■ **Given request**:
Rewrite the stretch from the start of the records through the line containing "click(60, 80)", replacing "screenshot" with "screen capture" and leaving everything else unchanged, and omit the pictures from your answer.
▼
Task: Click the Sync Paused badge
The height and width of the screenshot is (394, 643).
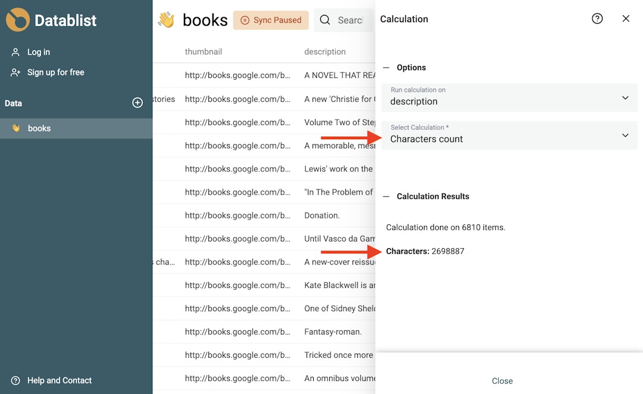Action: pos(271,20)
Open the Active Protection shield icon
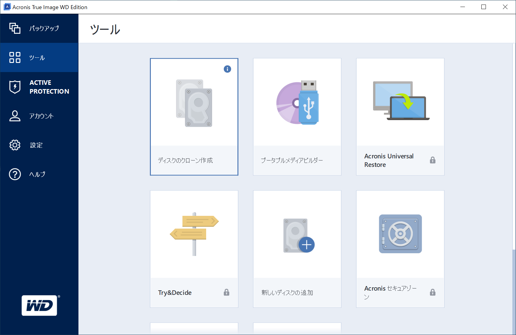 point(15,87)
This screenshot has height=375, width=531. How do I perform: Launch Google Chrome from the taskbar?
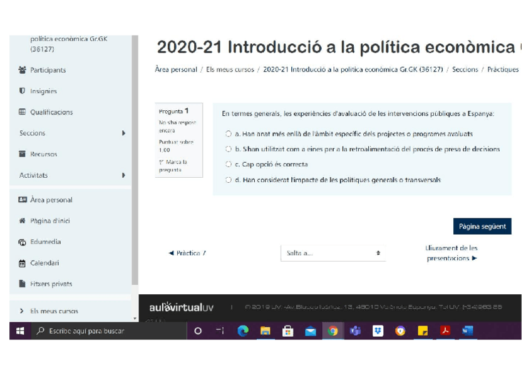(x=333, y=331)
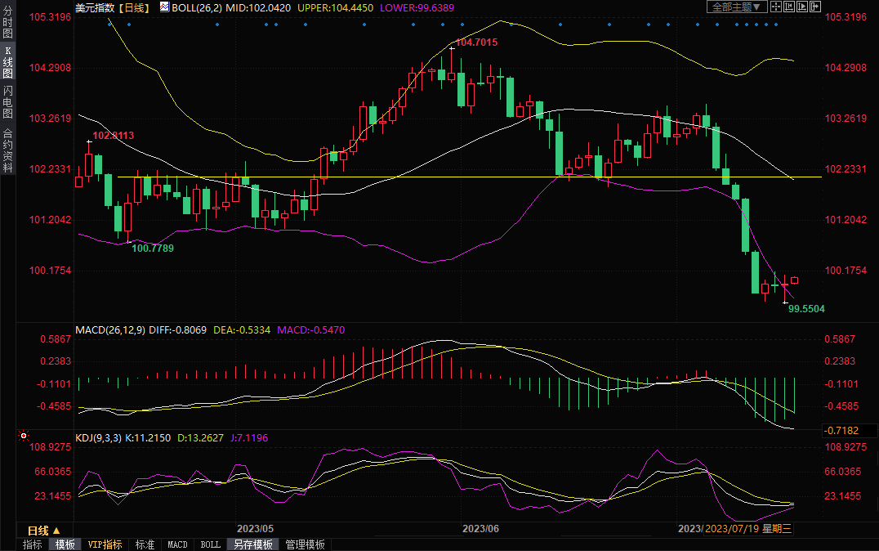Toggle the BOLL template in bottom bar
879x551 pixels.
210,544
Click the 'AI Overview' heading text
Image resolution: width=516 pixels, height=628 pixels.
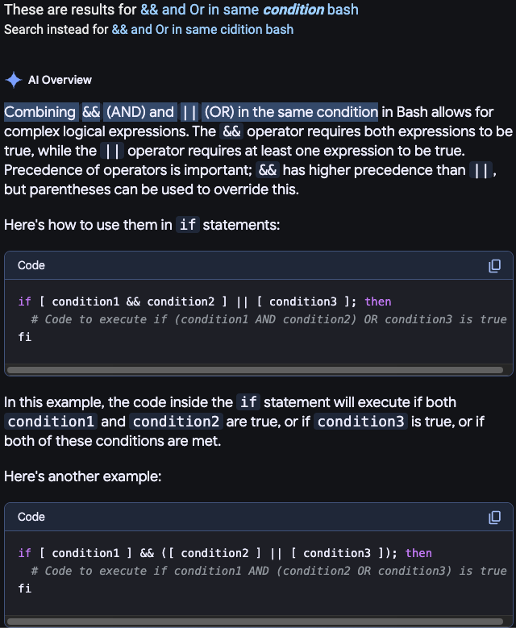click(60, 80)
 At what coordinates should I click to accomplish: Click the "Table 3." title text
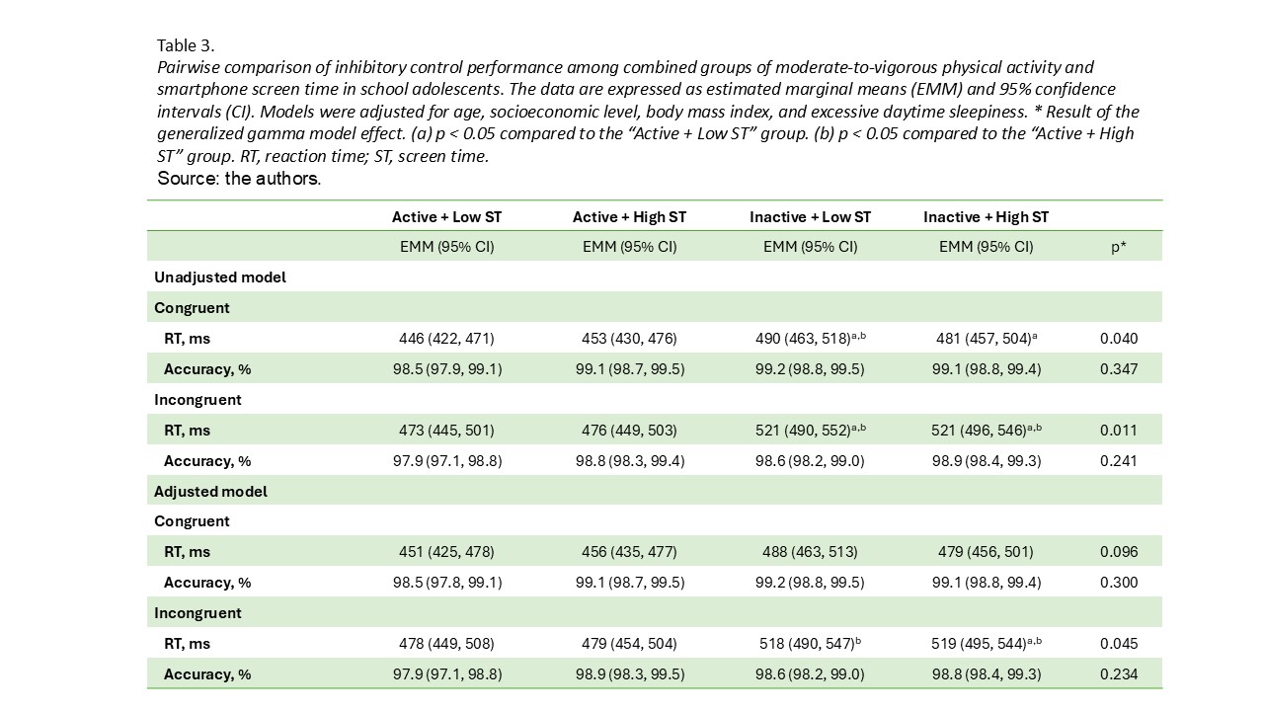tap(186, 45)
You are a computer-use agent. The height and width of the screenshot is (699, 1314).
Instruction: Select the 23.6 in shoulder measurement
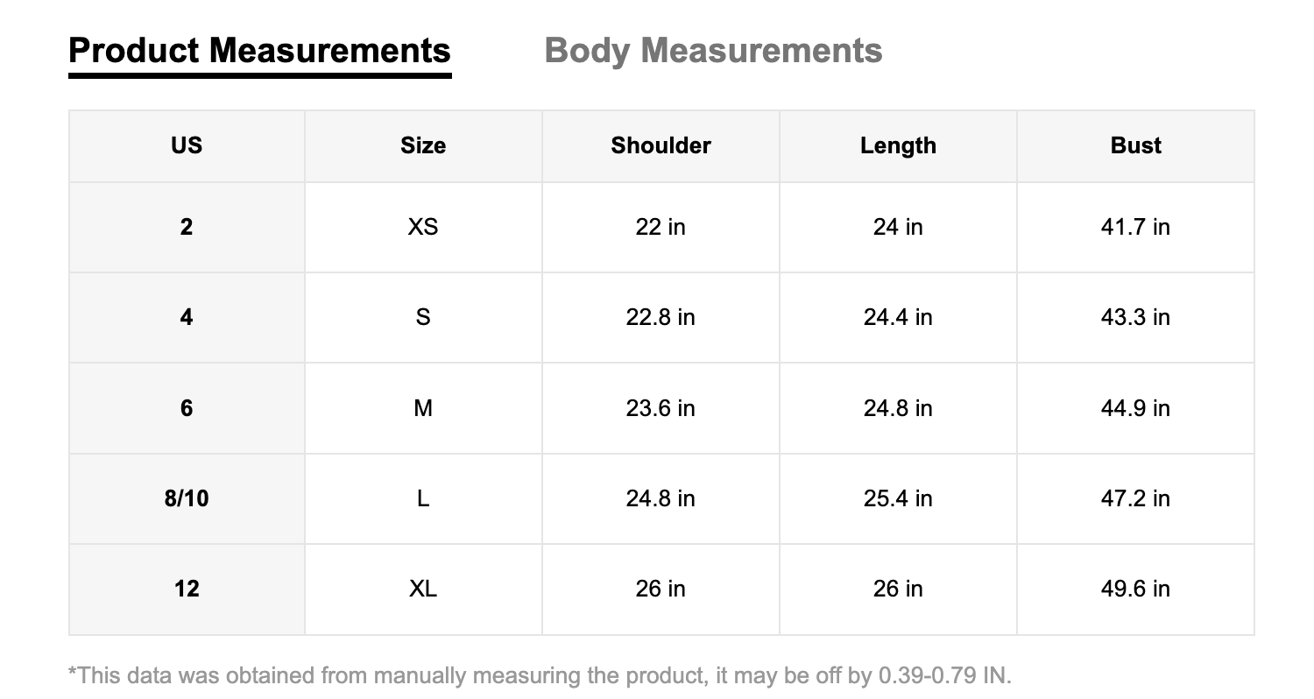661,408

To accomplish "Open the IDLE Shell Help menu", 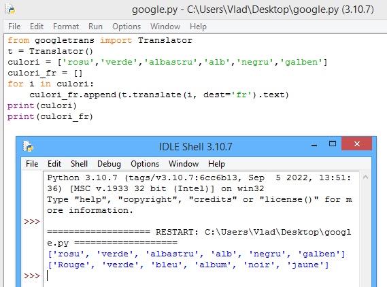I will coord(216,164).
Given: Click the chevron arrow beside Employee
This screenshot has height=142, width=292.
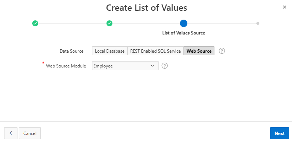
▲
■ **The answer**:
Task: Click the Sync Paused badge
The height and width of the screen capture is (394, 643).
Action: pos(271,20)
Open the Active Protection shield icon
 point(15,87)
This screen capture has height=375, width=531. How do I perform: Launch Google Chrome from the taskbar?
(x=333, y=331)
Toggle the BOLL template in bottom bar
879x551 pixels.
210,544
Click the 'AI Overview' heading text
Image resolution: width=516 pixels, height=628 pixels.
click(60, 80)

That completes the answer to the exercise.